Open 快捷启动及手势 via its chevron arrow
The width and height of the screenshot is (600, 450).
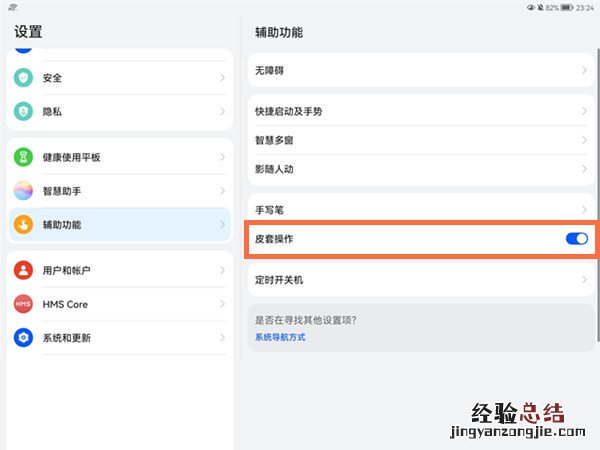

==

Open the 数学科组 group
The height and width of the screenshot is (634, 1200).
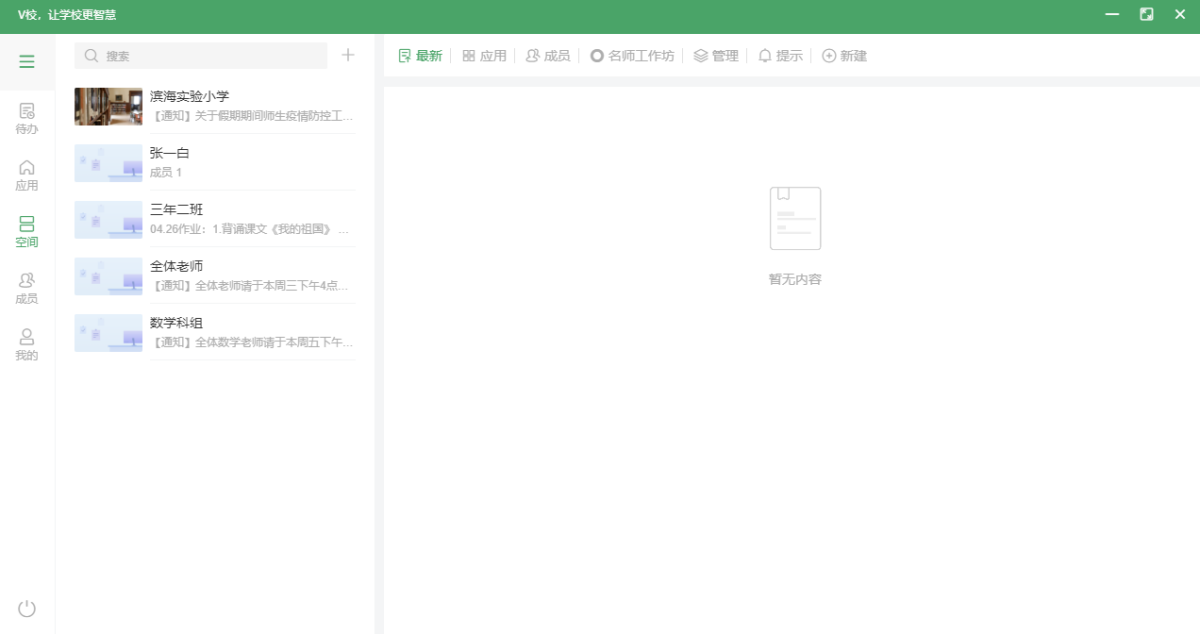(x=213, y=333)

Task objective: Your task for the entries above: copy exactly the span starting with the line with "Open 快捷启动及手势 via its chevron arrow" and going on through the line with "The width and", both lines included, and nothing else.

Answer to the problem:
Open 快捷启动及手势 via its chevron arrow
The width and height of the screenshot is (600, 450).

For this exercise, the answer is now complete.